1. Clearly the economic slowdown has reduced demand for consumer loans. With fewer loans to build collateral pools, secularization has slowed.
2. Eurozone banks can't or don't want to sell ABS bonds. The majority of banks in the Eurozone periphery nations (and some in France) have securitized all the consumer loans on their balance sheets they could - particularly where they could get an investment grade rating. But instead of selling these bonds, they posted them with the Eurosystem (the ECB) as collateral in order to obtain financing. This practice became widespread as the ECB expanded collateral eligibility rules and the dependence on the ECB funding increased.

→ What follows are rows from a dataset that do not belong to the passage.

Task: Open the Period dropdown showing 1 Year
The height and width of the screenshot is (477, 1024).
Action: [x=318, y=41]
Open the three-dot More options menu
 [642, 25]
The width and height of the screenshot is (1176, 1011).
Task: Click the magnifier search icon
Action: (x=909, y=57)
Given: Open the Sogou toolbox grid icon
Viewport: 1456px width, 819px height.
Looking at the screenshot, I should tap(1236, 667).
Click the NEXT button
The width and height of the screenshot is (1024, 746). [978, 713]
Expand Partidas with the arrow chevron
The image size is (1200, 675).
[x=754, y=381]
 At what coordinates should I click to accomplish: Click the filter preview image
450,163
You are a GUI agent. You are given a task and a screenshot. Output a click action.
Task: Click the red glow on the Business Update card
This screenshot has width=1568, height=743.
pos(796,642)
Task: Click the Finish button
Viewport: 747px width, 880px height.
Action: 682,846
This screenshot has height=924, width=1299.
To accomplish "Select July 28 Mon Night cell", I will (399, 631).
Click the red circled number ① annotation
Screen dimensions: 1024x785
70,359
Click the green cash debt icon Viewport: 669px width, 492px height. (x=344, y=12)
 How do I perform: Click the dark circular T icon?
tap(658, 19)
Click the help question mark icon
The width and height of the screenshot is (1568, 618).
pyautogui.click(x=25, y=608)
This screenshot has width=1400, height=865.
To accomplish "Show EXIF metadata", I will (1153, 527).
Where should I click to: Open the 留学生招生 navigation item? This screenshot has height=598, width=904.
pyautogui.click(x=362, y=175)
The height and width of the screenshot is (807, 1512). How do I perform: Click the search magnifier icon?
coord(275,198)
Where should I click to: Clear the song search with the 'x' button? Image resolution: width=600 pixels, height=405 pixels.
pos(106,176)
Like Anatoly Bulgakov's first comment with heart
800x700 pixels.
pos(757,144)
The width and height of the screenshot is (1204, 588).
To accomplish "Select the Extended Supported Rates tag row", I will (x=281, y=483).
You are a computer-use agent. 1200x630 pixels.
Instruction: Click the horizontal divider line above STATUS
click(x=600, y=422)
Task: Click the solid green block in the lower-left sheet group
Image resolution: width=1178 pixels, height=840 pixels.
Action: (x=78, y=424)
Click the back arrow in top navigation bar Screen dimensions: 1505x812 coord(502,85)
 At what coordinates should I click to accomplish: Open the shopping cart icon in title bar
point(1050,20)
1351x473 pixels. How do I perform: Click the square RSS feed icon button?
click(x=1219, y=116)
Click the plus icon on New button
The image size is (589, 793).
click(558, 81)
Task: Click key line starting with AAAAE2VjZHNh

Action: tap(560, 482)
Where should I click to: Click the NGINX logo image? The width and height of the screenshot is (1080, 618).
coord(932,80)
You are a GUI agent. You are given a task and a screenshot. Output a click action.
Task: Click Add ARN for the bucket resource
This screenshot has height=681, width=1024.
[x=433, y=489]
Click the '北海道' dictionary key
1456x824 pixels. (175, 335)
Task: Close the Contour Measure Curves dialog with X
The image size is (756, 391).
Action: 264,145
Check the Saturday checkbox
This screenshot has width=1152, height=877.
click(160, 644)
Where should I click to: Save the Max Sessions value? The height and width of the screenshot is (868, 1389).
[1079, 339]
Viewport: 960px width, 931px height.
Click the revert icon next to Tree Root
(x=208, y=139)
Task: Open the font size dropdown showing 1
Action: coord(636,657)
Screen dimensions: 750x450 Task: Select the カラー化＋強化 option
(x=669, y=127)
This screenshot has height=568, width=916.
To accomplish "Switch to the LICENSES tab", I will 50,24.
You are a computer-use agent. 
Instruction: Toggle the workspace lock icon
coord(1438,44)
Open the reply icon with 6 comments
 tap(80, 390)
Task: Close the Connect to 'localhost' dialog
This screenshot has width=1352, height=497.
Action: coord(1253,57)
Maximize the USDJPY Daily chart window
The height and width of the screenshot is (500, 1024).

The ECB: - In addition to the ABSs that are already eligible for use as collateral in Eurosystem operations, the Eurosystem will consider the following ABSs as eligible:These bonds are "trapped" at the National Central Banks and will likely not see the light of day (dependence on the ECB funding is not going away any time soon).
1. Auto loan, leasing and consumer finance ABSs and ABSs backed by commercial mortgages (CMBSs) which have a second-best rating of at least “single A”  in the Eurosystem’s harmonised credit scale, at issuance and at all times subsequently. These ABSs will be subject to a valuation haircut of 16%.
2. Residential mortgage-backed securities (RMBSs), securities backed by loans to small and medium-sized enterprises (SMEs), auto loan, leasing and consumer finance ABSs and CMBSs which have a second-best rating of at least “triple B”  in the Eurosystem’s harmonised credit scale, at issuance and at all times subsequently. RMBSs, securities backed by loans to SMEs, and auto loan, leasing and consumer finance ABSs would be subject to a valuation haircut of 26%, while CMBSs would be subject to a valuation haircut of 32%.
But even banks in the Eurozone core nations do not want to sell their consumer loans. With rates in those nations at or even below zero and demand for loans from consumers weakening, these banks need to hold on to consumer loans they have to provide them with much needed interest income.